DIE AUFGABE: Gib aus dem unten stehenden Textauszug über Little Saigon den Abschnitt wörtlich wieder, der mit „Wie Inseln liegen“ beginnt und bis einschließlich „und Beerdigungs­institute ablesen.“ reicht.

TEXTAUSZUG:
- - -

Damit trennten sich die Wege der beiden Verliebten, Linh und Dung. Sie war 15, er 16. Als sie sich voneinander verabschiedeten, schwor sie ihm, nach Kalifornien nachzureisen, um mit ihm durchzubrennen, sobald sie die Gelegenheit dazu habe.

8. Little Saigon, Orange County, 1975–2019

Wie Inseln liegen die asiatisch geprägten communities in Südkaliforniens Städte­meeren. Kleine Stadt­staaten, verbunden über Freeways, die es den Bewohnerinnen ermöglichen, sich von einer Insel zur nächsten zu bewegen, ohne mit kulturell anderen Lebens­weisen in Berührung zu kommen. In Orange County sind die Übergänge der communities fliessend, weil die Städte dort nirgendwo anfangen und nirgendwo aufhören. Ihre Grenzen lassen sich allein an der Sprache auf den Schildern der Einkaufs­zentren, Bäckereien, Hochzeits­planer und Beerdigungs­institute ablesen.

Im Gebiet von Garden Grove, Westminster und Anaheim im Südosten von Los Angeles liegt eine der grössten asiatischen communities der USA. Sie trägt den Namen Little Saigon, und die Menschen erzählen, dass Vietnam heute so aussehen würde, wäre der Krieg anders ausgegangen. Etwa 200’000 Menschen vietnamesischer Herkunft leben in Little Saigon, jedenfalls nach offizieller Zählung. Vermutlich dürfte ihre Zahl um ein Mehrfaches darüber­liegen, denn viele Einwanderer holten nach und nach Familien­mitglieder illegal ins Land. Und jedes Jahr werden es ein paar tausend mehr, weshalb sich Little Saigon ausbreitet und nun bereits bis ins beschauliche Fountain Valley weit im Süden von Los Angeles reicht.

Dort, in einem modernen vietnamesischen Café, treffen wir Anh Do, Lokal­journalistin bei der «Los Angeles Times». Anh Do erzählt von den drei Phasen vietnamesischer Flucht­bewegungen nach Amerika, von den «drei Wellen», wie sie in ihrem Sprach­gebrauch und in der Forschung genannt werden. Anh Do ist die Tochter des legendären Verlegers Yen Ngoc Do, der 1978 in Little Saigon die erste Tages­zeitung auf Vietnamesisch herausbrachte.

Do, der als Kriegsreporter in Saigon beste Beziehungen zu den US-Amerikanern unterhielt, wurde 1975 mit einer der letzten Maschinen aus Südvietnam ausgeflogen. Gemeinsam mit einigen tausend anderen Intellektuellen, Wirtschafts­führern und Politikern gehörte er der ersten Welle von Personen an, die Vietnam nach dem Krieg verliessen. Nicht auf dem gefährlichen Seeweg, sondern heraus­geschafft von den abziehenden US-Streitkräften.

- - -

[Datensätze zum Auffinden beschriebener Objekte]
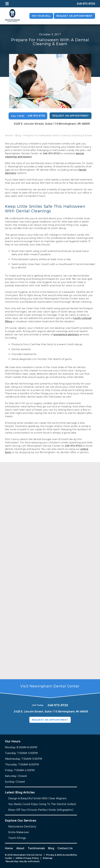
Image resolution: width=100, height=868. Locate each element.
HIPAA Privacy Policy (27, 858)
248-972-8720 (51, 153)
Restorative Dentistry (22, 827)
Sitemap (48, 858)
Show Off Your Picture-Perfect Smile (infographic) (41, 810)
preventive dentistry (66, 335)
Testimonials (36, 848)
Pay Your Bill (41, 16)
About (20, 848)
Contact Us (65, 848)
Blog (18, 135)
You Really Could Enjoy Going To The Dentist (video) (42, 804)
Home (9, 135)
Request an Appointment (74, 16)
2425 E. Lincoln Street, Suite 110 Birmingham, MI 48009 (51, 124)
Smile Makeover (19, 832)
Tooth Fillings (17, 838)
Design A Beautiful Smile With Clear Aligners (37, 798)
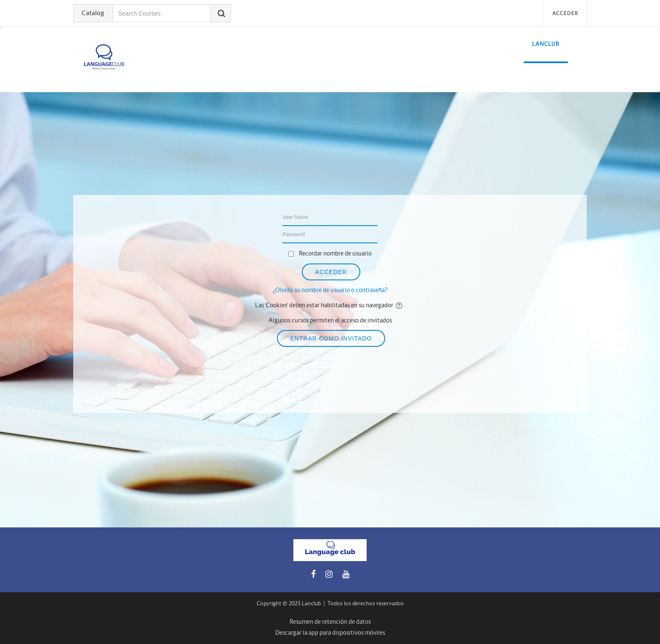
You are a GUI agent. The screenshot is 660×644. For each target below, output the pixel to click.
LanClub (546, 44)
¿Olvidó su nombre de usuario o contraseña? (330, 290)
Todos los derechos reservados (365, 603)
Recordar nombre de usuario (335, 253)
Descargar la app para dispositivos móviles (330, 633)
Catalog (93, 13)
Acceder (565, 13)
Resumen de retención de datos (330, 622)
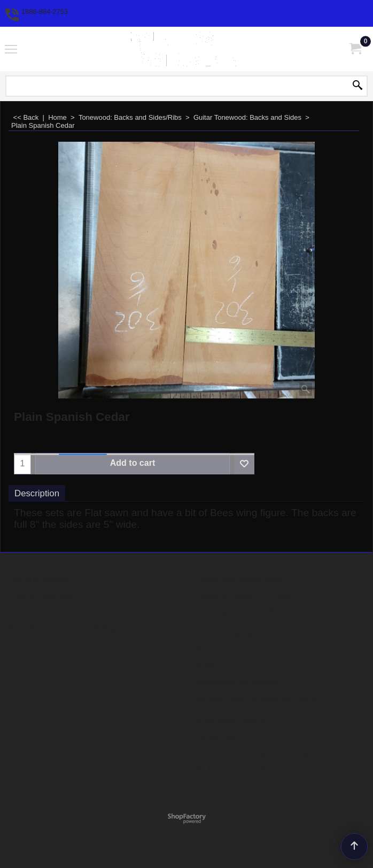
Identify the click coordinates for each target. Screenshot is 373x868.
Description (37, 493)
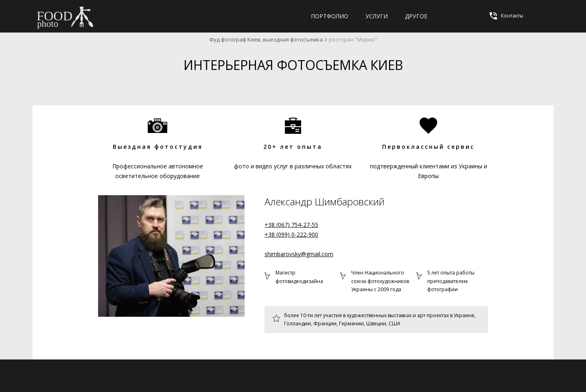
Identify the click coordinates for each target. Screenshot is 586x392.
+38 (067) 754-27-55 (291, 224)
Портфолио (330, 16)
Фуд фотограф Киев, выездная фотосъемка (266, 39)
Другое (416, 16)
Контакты (506, 16)
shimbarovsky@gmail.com (299, 254)
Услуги (376, 16)
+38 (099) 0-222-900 (291, 234)
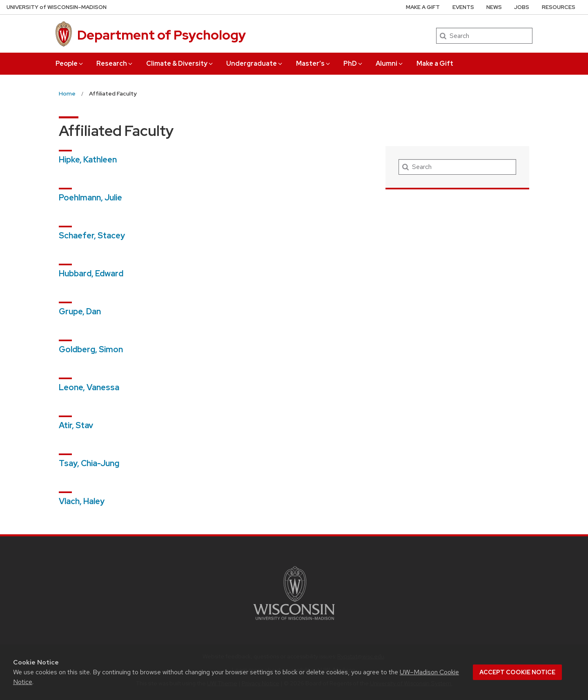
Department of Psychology (161, 35)
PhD (353, 63)
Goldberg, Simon (91, 349)
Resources (559, 7)
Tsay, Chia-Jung (89, 463)
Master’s (314, 63)
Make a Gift (435, 63)
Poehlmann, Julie (90, 198)
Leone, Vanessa (89, 387)
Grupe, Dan (80, 311)
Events (463, 7)
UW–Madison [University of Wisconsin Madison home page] (56, 7)
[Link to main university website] (294, 621)
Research (115, 63)
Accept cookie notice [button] (517, 672)
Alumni (390, 63)
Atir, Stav (76, 425)
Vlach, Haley (82, 501)
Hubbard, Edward (91, 273)
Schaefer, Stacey (92, 236)
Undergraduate (255, 63)
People (70, 63)
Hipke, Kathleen (88, 160)
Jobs (521, 7)
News (494, 7)
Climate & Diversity (180, 63)
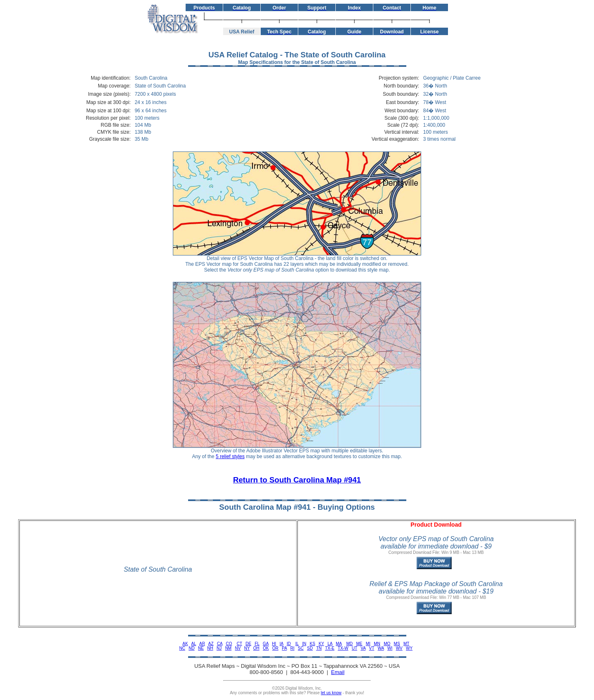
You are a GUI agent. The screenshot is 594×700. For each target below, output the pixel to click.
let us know (331, 693)
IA (281, 643)
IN (304, 643)
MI (368, 643)
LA (330, 643)
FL (257, 643)
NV (238, 648)
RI (292, 648)
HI (274, 643)
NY (247, 648)
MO (387, 643)
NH (210, 648)
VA (363, 648)
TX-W (343, 648)
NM (229, 648)
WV (399, 648)
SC (301, 648)
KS (312, 643)
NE (201, 648)
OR (275, 648)
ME (359, 643)
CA (219, 643)
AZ (211, 643)
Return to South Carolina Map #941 (297, 480)
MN (377, 643)
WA (381, 648)
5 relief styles (230, 456)
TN (318, 648)
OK (266, 648)
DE (248, 643)
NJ (219, 648)
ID (289, 643)
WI (390, 648)
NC (182, 648)
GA (266, 643)
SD (310, 648)
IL (297, 643)
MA (339, 643)
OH (256, 648)
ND (191, 648)
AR (202, 643)
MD (350, 643)
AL (193, 643)
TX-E (330, 648)
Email (338, 672)
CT (239, 643)
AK (185, 643)
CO (229, 643)
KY (321, 643)
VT (372, 648)
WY (409, 648)
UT (354, 648)
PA (284, 648)
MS (397, 643)
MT (406, 643)
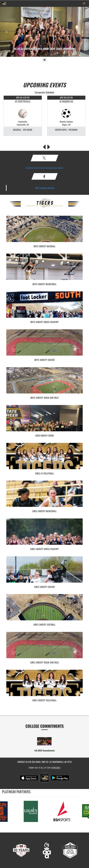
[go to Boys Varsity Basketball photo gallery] (44, 269)
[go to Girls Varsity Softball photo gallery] (44, 609)
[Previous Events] (44, 146)
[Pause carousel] (44, 60)
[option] (23, 116)
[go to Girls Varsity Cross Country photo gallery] (44, 534)
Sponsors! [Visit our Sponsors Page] (56, 768)
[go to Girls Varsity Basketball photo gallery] (44, 496)
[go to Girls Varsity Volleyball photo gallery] (44, 685)
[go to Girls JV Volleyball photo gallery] (44, 458)
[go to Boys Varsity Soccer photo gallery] (44, 344)
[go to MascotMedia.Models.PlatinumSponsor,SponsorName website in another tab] (32, 811)
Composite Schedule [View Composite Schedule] (44, 92)
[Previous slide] (6, 32)
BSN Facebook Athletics (45, 188)
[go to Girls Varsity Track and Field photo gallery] (44, 647)
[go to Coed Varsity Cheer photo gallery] (44, 420)
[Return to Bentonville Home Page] (4, 3)
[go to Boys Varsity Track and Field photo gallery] (44, 382)
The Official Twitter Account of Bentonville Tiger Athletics (44, 168)
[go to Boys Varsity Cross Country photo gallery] (44, 307)
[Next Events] (49, 146)
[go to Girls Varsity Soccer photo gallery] (44, 571)
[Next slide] (82, 32)
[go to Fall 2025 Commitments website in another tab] (44, 741)
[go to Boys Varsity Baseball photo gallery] (44, 231)
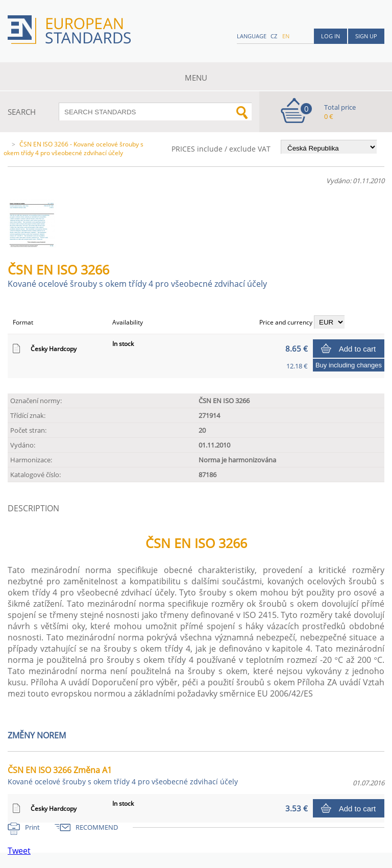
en (286, 36)
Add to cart (357, 349)
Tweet (19, 851)
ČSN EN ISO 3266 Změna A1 (122, 775)
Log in (330, 36)
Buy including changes (349, 365)
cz (274, 36)
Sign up (366, 36)
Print (32, 827)
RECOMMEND (96, 827)
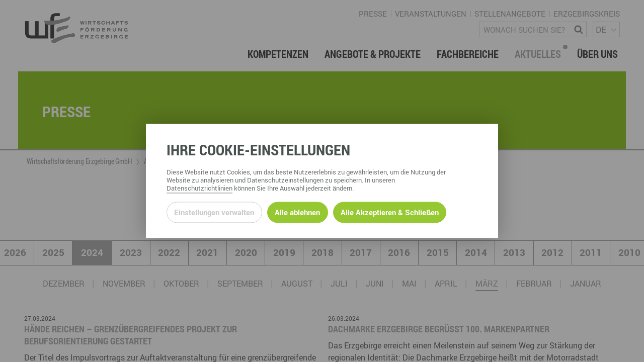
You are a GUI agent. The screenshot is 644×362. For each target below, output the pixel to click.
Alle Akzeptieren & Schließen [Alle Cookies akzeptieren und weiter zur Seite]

- - -

ERGEBNIS:
Wie Inseln liegen die asiatisch geprägten communities in Südkaliforniens Städte­meeren. Kleine Stadt­staaten, verbunden über Freeways, die es den Bewohnerinnen ermöglichen, sich von einer Insel zur nächsten zu bewegen, ohne mit kulturell anderen Lebens­weisen in Berührung zu kommen. In Orange County sind die Übergänge der communities fliessend, weil die Städte dort nirgendwo anfangen und nirgendwo aufhören. Ihre Grenzen lassen sich allein an der Sprache auf den Schildern der Einkaufs­zentren, Bäckereien, Hochzeits­planer und Beerdigungs­institute ablesen.